Что сделать:
[1] Верны ли по отрывку для чтения утверждения (a), (b) и (c)? На каждое ответьте «да» или «нет» и приведите решающие слова из отрывка в кавычках.
(a) Фалес вышел из своего дома в Милете один.
(b) Стихотворение Й. фон Айхендорфа «Сумерки» датировано 1815 годом.
(c) Фалес упал в канаву.
[2] Ответьте по отрывку для чтения коротко на каждый вопрос:
(a) Кто рассказывает историю о Фалесе?
(b) Каким годом помечен «Автопортрет» Петера Румкопфа?
(c) Зачем Фалес вышел из дома?

Отрывок для чтения:
Критика цинического разума - Петер Слотердайк
Заключение
То, что сегодня устало движется к закату,
Завтра вновь взойдет, возродившись.
Что-то останется утраченным в ночи —
Будь начеку. Не смыкай глаз.
Й. фон Айхендорф. Сумерки. 1815
Вероятно, просто только это:
мое сердце потихоньку притягивает к себе коршунов.
Для того, кто уже не видит никакой страны слева,
Земля, стремительно вращаясь, скоро примчится,
как истертая шина, на вечную свалку.
Тра-ля-ля-ля, только теперь не беги сразу
к мамочке, ощутив себя одиноким в пустыне…
Петер Румкопф. Автопортрет. 1979
В самом начале истории европейской философии появился смех, не питавший никакого почтения к серьезному мышлению. Диоген Лаэрций рассказывает, как прародитель философии Фалес, отец ионической натурфилософии и первый среди великих мужей, олицетворявших собой высоту западного рационального мышления, однажды вышел из своего дома в Милете в сопровождении старой служанки, чтобы предаться изучению небес. При этом он упал в канаву, «и старуха ему сказала: „Что же, Фалес? ты не видишь того, что под ногами, а надеешься познать то, что в небесах?“»[384].

Данные:
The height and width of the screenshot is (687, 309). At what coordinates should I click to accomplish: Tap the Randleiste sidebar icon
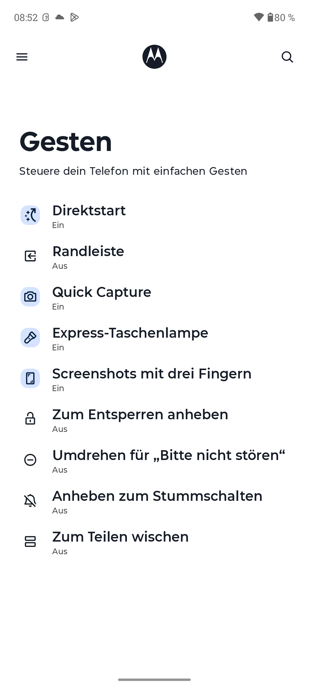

Ответы:
[1]
(a) Нет: «в сопровождении старой служанки».
(b) Да: «Й. фон Айхендорф. Сумерки. 1815».
(c) Да: «При этом он упал в канаву».

[2]
(a) Диоген Лаэрций.
(b) 1979 годом.
(c) Чтобы предаться изучению небес.